▶ _What you should do_
Read the data below line by line and copy each one with "agent" in it.

▶ _Records supplied_
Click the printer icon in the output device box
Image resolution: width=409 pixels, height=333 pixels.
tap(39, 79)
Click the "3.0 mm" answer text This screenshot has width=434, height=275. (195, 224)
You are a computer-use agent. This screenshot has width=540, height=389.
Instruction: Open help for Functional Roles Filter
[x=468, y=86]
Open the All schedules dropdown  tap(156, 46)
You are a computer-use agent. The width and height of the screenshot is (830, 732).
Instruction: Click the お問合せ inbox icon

...

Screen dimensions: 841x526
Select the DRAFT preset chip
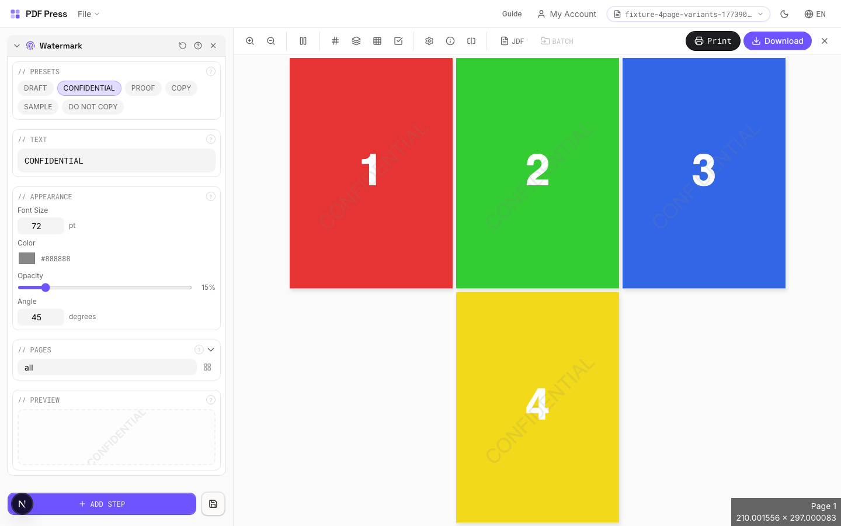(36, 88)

==

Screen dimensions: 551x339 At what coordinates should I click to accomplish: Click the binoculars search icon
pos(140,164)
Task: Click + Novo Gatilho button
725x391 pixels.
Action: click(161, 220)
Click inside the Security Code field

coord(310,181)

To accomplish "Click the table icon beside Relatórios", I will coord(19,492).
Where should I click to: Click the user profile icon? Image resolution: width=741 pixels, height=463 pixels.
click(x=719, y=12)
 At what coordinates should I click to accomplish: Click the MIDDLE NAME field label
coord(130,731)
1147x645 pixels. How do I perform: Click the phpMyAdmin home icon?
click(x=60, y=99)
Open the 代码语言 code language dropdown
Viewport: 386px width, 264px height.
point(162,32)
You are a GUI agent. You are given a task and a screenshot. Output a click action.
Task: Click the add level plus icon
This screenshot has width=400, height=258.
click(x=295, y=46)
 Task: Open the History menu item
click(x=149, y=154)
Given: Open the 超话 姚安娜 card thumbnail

▶ _Output of the exercise_
You are a computer-use agent. This screenshot has width=540, height=389.
You are a computer-use agent. The width and height of the screenshot is (830, 732).
You are a GUI agent. You are given a task and a screenshot. Output a click action.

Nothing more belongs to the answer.